What needs to be done.
Entries must be copied exactly, with nothing left out.

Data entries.
.....

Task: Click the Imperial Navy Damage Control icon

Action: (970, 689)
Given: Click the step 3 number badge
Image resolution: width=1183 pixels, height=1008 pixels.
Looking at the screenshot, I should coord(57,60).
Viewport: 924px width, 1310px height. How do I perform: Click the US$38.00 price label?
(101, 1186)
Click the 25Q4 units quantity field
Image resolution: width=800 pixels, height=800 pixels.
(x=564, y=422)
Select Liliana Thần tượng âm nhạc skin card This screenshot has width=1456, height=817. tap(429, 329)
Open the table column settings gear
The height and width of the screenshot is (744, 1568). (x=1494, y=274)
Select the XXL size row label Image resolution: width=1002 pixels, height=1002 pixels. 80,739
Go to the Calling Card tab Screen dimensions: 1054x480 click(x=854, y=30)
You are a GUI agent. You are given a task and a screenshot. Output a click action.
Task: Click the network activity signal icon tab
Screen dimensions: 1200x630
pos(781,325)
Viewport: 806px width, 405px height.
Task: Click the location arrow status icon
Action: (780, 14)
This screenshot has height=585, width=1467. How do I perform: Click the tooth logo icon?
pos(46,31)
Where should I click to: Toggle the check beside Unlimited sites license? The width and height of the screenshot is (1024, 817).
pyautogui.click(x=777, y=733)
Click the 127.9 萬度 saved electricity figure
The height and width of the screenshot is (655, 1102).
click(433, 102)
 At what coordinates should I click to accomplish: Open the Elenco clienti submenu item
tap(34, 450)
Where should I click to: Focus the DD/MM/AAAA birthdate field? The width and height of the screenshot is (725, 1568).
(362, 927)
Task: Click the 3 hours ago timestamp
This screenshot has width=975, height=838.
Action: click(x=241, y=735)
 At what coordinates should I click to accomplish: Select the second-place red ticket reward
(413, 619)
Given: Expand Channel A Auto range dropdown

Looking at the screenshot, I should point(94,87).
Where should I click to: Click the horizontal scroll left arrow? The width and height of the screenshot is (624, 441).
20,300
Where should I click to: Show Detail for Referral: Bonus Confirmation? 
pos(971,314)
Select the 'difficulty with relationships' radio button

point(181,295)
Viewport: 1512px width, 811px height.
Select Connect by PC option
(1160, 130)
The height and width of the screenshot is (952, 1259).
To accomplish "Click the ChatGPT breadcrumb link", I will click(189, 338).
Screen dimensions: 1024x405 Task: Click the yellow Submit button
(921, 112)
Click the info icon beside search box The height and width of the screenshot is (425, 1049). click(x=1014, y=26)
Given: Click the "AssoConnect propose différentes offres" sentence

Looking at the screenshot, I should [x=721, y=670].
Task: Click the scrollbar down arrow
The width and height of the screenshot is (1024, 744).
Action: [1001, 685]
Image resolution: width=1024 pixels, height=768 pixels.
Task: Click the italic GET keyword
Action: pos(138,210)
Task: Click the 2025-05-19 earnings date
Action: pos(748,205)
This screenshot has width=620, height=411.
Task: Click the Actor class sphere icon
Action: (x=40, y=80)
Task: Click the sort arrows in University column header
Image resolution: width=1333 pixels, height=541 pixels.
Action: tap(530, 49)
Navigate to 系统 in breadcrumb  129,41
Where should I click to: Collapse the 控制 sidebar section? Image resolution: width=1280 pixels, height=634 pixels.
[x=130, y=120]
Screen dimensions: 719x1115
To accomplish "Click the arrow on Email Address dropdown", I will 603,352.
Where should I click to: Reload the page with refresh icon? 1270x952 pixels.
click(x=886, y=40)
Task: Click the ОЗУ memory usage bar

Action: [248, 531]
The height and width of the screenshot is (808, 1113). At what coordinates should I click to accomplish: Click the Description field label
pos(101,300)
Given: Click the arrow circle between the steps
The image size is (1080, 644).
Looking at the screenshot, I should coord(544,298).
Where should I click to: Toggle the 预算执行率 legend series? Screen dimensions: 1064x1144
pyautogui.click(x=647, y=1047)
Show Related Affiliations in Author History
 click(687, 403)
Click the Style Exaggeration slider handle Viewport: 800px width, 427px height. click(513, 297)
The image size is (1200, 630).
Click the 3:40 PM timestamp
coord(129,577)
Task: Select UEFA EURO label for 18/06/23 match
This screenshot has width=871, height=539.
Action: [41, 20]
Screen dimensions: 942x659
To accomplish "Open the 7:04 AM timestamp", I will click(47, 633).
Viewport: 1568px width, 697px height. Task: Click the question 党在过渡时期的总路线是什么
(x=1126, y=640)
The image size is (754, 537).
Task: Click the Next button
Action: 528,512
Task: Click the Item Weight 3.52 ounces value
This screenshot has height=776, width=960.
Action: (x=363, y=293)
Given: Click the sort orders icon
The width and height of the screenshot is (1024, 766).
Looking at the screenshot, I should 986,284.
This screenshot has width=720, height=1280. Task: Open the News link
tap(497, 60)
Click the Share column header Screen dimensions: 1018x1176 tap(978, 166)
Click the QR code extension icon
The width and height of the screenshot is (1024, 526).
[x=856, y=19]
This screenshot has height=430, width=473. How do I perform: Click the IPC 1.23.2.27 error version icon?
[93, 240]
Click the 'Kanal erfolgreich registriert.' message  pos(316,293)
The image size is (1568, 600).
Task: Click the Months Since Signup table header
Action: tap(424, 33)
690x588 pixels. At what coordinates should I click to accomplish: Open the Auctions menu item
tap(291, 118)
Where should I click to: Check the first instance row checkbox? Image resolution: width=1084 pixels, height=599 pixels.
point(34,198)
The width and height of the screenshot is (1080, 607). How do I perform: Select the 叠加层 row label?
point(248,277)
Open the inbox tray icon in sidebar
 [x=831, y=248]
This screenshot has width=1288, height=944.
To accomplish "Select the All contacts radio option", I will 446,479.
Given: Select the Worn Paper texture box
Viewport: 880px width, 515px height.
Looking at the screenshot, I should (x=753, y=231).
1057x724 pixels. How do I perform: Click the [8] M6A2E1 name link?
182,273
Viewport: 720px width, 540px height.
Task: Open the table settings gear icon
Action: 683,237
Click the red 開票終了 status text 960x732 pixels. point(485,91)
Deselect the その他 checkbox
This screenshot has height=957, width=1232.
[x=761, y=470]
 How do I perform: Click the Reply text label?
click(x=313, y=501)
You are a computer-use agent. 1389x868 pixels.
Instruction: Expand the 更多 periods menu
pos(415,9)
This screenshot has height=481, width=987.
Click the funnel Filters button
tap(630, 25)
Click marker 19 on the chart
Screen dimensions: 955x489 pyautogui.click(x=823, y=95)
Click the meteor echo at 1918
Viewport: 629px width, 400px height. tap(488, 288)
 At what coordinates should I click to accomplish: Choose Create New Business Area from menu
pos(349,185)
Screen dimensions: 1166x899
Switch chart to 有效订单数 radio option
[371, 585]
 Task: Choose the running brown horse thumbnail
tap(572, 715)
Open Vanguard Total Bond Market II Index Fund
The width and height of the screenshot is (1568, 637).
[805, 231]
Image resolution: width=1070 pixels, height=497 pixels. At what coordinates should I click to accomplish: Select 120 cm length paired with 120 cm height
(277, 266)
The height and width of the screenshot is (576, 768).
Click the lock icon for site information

.....

Solution for this problem.
Task: Click the Imperial Navy Damage Control icon

Action: (970, 689)
Given: Click the step 3 number badge
Image resolution: width=1183 pixels, height=1008 pixels.
Looking at the screenshot, I should coord(57,60).
Viewport: 924px width, 1310px height. How do I perform: Click the US$38.00 price label?
(101, 1186)
Click the 25Q4 units quantity field
Image resolution: width=800 pixels, height=800 pixels.
(x=564, y=422)
Select Liliana Thần tượng âm nhạc skin card This screenshot has width=1456, height=817. tap(429, 329)
Open the table column settings gear
The height and width of the screenshot is (744, 1568). (x=1494, y=274)
Select the XXL size row label Image resolution: width=1002 pixels, height=1002 pixels. 80,739
Go to the Calling Card tab Screen dimensions: 1054x480 click(x=854, y=30)
You are a GUI agent. You are given a task and a screenshot. Output a click action.
Task: Click the network activity signal icon tab
Screen dimensions: 1200x630
pos(781,325)
Viewport: 806px width, 405px height.
Task: Click the location arrow status icon
Action: (780, 14)
This screenshot has height=585, width=1467. How do I perform: Click the tooth logo icon?
pos(46,31)
Where should I click to: Toggle the check beside Unlimited sites license? The width and height of the screenshot is (1024, 817).
pyautogui.click(x=777, y=733)
Click the 127.9 萬度 saved electricity figure
The height and width of the screenshot is (655, 1102).
click(433, 102)
 At what coordinates should I click to accomplish: Open the Elenco clienti submenu item
tap(34, 450)
Where should I click to: Focus the DD/MM/AAAA birthdate field? The width and height of the screenshot is (725, 1568).
(362, 927)
Task: Click the 3 hours ago timestamp
This screenshot has width=975, height=838.
Action: click(x=241, y=735)
 At what coordinates should I click to accomplish: Select the second-place red ticket reward
(413, 619)
Given: Expand Channel A Auto range dropdown

Looking at the screenshot, I should point(94,87).
Where should I click to: Click the horizontal scroll left arrow? The width and height of the screenshot is (624, 441).
20,300
Where should I click to: Show Detail for Referral: Bonus Confirmation? 
pos(971,314)
Select the 'difficulty with relationships' radio button

point(181,295)
Viewport: 1512px width, 811px height.
Select Connect by PC option
(1160, 130)
The height and width of the screenshot is (952, 1259).
To accomplish "Click the ChatGPT breadcrumb link", I will click(189, 338).
Screen dimensions: 1024x405 Task: Click the yellow Submit button
(921, 112)
Click the info icon beside search box The height and width of the screenshot is (425, 1049). click(x=1014, y=26)
Given: Click the "AssoConnect propose différentes offres" sentence

Looking at the screenshot, I should [x=721, y=670].
Task: Click the scrollbar down arrow
The width and height of the screenshot is (1024, 744).
Action: [1001, 685]
Image resolution: width=1024 pixels, height=768 pixels.
Task: Click the italic GET keyword
Action: pos(138,210)
Task: Click the 2025-05-19 earnings date
Action: pos(748,205)
This screenshot has width=620, height=411.
Task: Click the Actor class sphere icon
Action: (x=40, y=80)
Task: Click the sort arrows in University column header
Image resolution: width=1333 pixels, height=541 pixels.
Action: tap(530, 49)
Navigate to 系统 in breadcrumb  129,41
Where should I click to: Collapse the 控制 sidebar section? Image resolution: width=1280 pixels, height=634 pixels.
[x=130, y=120]
Screen dimensions: 719x1115
To accomplish "Click the arrow on Email Address dropdown", I will 603,352.
Where should I click to: Reload the page with refresh icon? 1270x952 pixels.
click(x=886, y=40)
Task: Click the ОЗУ memory usage bar

Action: [248, 531]
The height and width of the screenshot is (808, 1113). At what coordinates should I click to accomplish: Click the Description field label
pos(101,300)
Given: Click the arrow circle between the steps
The image size is (1080, 644).
Looking at the screenshot, I should coord(544,298).
Where should I click to: Toggle the 预算执行率 legend series? Screen dimensions: 1064x1144
pyautogui.click(x=647, y=1047)
Show Related Affiliations in Author History
 click(687, 403)
Click the Style Exaggeration slider handle Viewport: 800px width, 427px height. click(513, 297)
The image size is (1200, 630).
Click the 3:40 PM timestamp
coord(129,577)
Task: Select UEFA EURO label for 18/06/23 match
This screenshot has width=871, height=539.
Action: [41, 20]
Screen dimensions: 942x659
To accomplish "Open the 7:04 AM timestamp", I will click(47, 633).
Viewport: 1568px width, 697px height. Task: Click the question 党在过渡时期的总路线是什么
(x=1126, y=640)
The image size is (754, 537).
Task: Click the Next button
Action: 528,512
Task: Click the Item Weight 3.52 ounces value
This screenshot has height=776, width=960.
Action: (x=363, y=293)
Given: Click the sort orders icon
The width and height of the screenshot is (1024, 766).
Looking at the screenshot, I should 986,284.
This screenshot has width=720, height=1280. Task: Open the News link
tap(497, 60)
Click the Share column header Screen dimensions: 1018x1176 tap(978, 166)
Click the QR code extension icon
The width and height of the screenshot is (1024, 526).
[x=856, y=19]
This screenshot has height=430, width=473. How do I perform: Click the IPC 1.23.2.27 error version icon?
[93, 240]
Click the 'Kanal erfolgreich registriert.' message  pos(316,293)
The image size is (1568, 600).
Task: Click the Months Since Signup table header
Action: tap(424, 33)
690x588 pixels. At what coordinates should I click to accomplish: Open the Auctions menu item
tap(291, 118)
Where should I click to: Check the first instance row checkbox? Image resolution: width=1084 pixels, height=599 pixels.
point(34,198)
The width and height of the screenshot is (1080, 607). How do I perform: Select the 叠加层 row label?
point(248,277)
Open the inbox tray icon in sidebar
 [x=831, y=248]
This screenshot has width=1288, height=944.
To accomplish "Select the All contacts radio option", I will 446,479.
Given: Select the Worn Paper texture box
Viewport: 880px width, 515px height.
Looking at the screenshot, I should (x=753, y=231).
1057x724 pixels. How do I perform: Click the [8] M6A2E1 name link?
182,273
Viewport: 720px width, 540px height.
Task: Open the table settings gear icon
Action: 683,237
Click the red 開票終了 status text 960x732 pixels. point(485,91)
Deselect the その他 checkbox
This screenshot has height=957, width=1232.
[x=761, y=470]
 How do I perform: Click the Reply text label?
click(x=313, y=501)
You are a computer-use agent. 1389x868 pixels.
Instruction: Expand the 更多 periods menu
pos(415,9)
This screenshot has height=481, width=987.
Click the funnel Filters button
tap(630, 25)
Click marker 19 on the chart
Screen dimensions: 955x489 pyautogui.click(x=823, y=95)
Click the meteor echo at 1918
Viewport: 629px width, 400px height. tap(488, 288)
 At what coordinates should I click to accomplish: Choose Create New Business Area from menu
pos(349,185)
Screen dimensions: 1166x899
Switch chart to 有效订单数 radio option
[371, 585]
 Task: Choose the running brown horse thumbnail
tap(572, 715)
Open Vanguard Total Bond Market II Index Fund
The width and height of the screenshot is (1568, 637).
[805, 231]
Image resolution: width=1070 pixels, height=497 pixels. At what coordinates should I click to accomplish: Select 120 cm length paired with 120 cm height
(277, 266)
The height and width of the screenshot is (576, 768).
Click the lock icon for site information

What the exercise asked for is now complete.